Assim como no passado, a doutrina dos dons faz todo o sentido para o contexto vivido na contemporaneidade. Não só porque a sociedade busca experiências autênticas e místicas, mas também porque vive completamente sem direção e sentido. Os dons, no contexto eclesiástico, não são somente a consolidação da comunhão e edificação mútua, mas obviamente um espaço para vivência mais presente da comunicação divina. Agora, a doutrina não é somente verdadeira porque faz sentido, mas sim porque é biblicamente sustentável, mas toda doutrina bíblica precisa, também, fazer sentido para o ouvinte. E o sentido está na supremacia de Cristo. A fé carismática precisa ser necessariamente cristocêntrica ou não é realmente carismática.
Portanto, a espiritualidade ligado aos dons nada mais é do que cristocêntrica, comunicacional (evangelizadora) e relevante para o contexto contemporâneo.
[Este artigo faz parte de um futuro e-book sobre o assunto a ser publicado em conjunto com o amigo Victor Leonardo Barbosa]
Referências Bibliográficas:
[1] AQUINO, Tomás de. Commentary on the First Epistle to the Corinthians. 1 ed. São Paulo: Kindle Amazon, 2012. pos 2812.
[2] FEE, Gordon D. The First Epistle to the Corinthians. 1 ed. Grand Rapids: Eedmans Publishing, 1987. p 574.
[3] Esse é o trecho mais controverso exegeticamente de I Coríntios. Por isso, as interpretações variam.
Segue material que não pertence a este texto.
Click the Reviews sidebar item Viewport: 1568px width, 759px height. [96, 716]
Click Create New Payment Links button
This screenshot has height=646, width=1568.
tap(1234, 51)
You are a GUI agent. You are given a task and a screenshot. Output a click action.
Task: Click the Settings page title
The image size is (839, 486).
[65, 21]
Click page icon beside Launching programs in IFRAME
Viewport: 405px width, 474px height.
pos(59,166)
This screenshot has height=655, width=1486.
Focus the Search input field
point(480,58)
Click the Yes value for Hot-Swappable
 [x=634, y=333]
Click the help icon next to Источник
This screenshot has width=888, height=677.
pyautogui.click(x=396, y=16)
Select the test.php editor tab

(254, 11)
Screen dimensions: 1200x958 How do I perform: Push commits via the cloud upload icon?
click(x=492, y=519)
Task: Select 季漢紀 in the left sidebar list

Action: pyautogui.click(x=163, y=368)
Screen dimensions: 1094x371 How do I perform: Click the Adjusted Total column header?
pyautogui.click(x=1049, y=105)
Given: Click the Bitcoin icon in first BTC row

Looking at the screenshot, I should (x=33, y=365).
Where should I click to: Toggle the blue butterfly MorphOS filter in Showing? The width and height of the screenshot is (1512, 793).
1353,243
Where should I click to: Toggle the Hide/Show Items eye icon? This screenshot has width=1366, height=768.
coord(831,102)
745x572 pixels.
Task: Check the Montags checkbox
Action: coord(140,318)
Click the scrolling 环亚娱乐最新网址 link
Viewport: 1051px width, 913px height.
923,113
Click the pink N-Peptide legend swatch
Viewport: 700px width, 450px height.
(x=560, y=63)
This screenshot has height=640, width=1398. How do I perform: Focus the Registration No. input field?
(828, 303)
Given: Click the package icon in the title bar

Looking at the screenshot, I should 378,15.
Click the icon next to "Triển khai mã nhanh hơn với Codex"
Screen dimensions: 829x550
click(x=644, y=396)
O teólogo D. A. Carson, por exemplo, discorda que Paulo faça paralelos de contraste entre o êxtase pagão e o dom carismático. Para Carson o versículo dois é a extensão do primeiro, ou seja, Paulo fala sobre a ignorância (alienação) pagã e não, necessariamente, da experiência mística-religiosa pagã. cf: CARSON, D. A. A Manifestação do Espírito. A contemporaneidade dos dons à luz de I Corintios 12-14. 1 ed. São Paulo: Edições Vida Nova, 2013. p 27. Uma posição contrária pode ser lida em: KISTEMAKER, Simon. 1 Coríntios. 1 ed. São Paulo: Editora Cultura Cristã, 2004. p 572-574. Veja também: PALMA, Anthony D. 1 Coríntios. Em: ARRINGTON, French L. e STRONSTAD, Roger. Comentário Bíblico Pentecostal: Novo Testamento. 4 ed. Rio de Janeiro: CPAD, 2006. p 1008-1010. MORRIS, Leon. 1 Coríntios: Introdução e Comentário. 1 ed. São Paulo: Edições Vida Nova, 1981. p 132-133. PRIOR, David. A Mensagem de 1 Coríntios: A Vida na Igreja Local. 2 ed. São Paulo: ABU Editora, 2001. p 205-208. HORTON, Stanley M. 1 e 2 Coríntios: Os Problemas da Igreja e Suas Soluções. 4 ed. Rio de Janeiro: CPAD, 2007. p 111.